Xist recruits the X chromosome to the nuclear lamina to enable chromosome-wide silencing. Mus musculus

Xist orchestrates X chromosome inactivation, a process that entails chromosome-wide silencing and remodeling of the 3-dimensional structure of the X chromosome. Yet, it remains unclear whether these changes in nuclear structure are mediated by Xist and whether they are required for silencing. Here we show that Xist directly interacts with the Lamin B Receptor (LBR), an integral component of the nuclear lamina, and that this interaction is required for Xist-mediated silencing.
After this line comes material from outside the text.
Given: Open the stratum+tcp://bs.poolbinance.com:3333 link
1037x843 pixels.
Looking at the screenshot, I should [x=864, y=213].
We show that this interaction recruits the inactive X to the nuclear lamina and by doing so enables Xist to spread to actively transcribed genes across the X. Our results demonstrate that lamina recruitment changes the accessibility of DNA thereby enabling Xist, and its silencing proteins, to spread across the X to silence transcription. Overall design: We examined the genomic localization of the Xist lncRNA using RNA Antisense Purification (RAP) in male mouse ES cells where the endogenous Xist promoter is replaced by a tet-inducible one (pSM33) containing 1) wild-type Xist (WT), 2) LBR binding site deletion Xist (dLBS), 3) dLBS-Xist rescued with LMNB1 (LMNB1Res), 4) LBR CRISPRi knock down (LBRKD), or 5) SHARP CRISPRi knock down (SHARPKD). A-repeat deletion Xist (dA) was obtained from Engreitz et al. (2013) (GSE46918).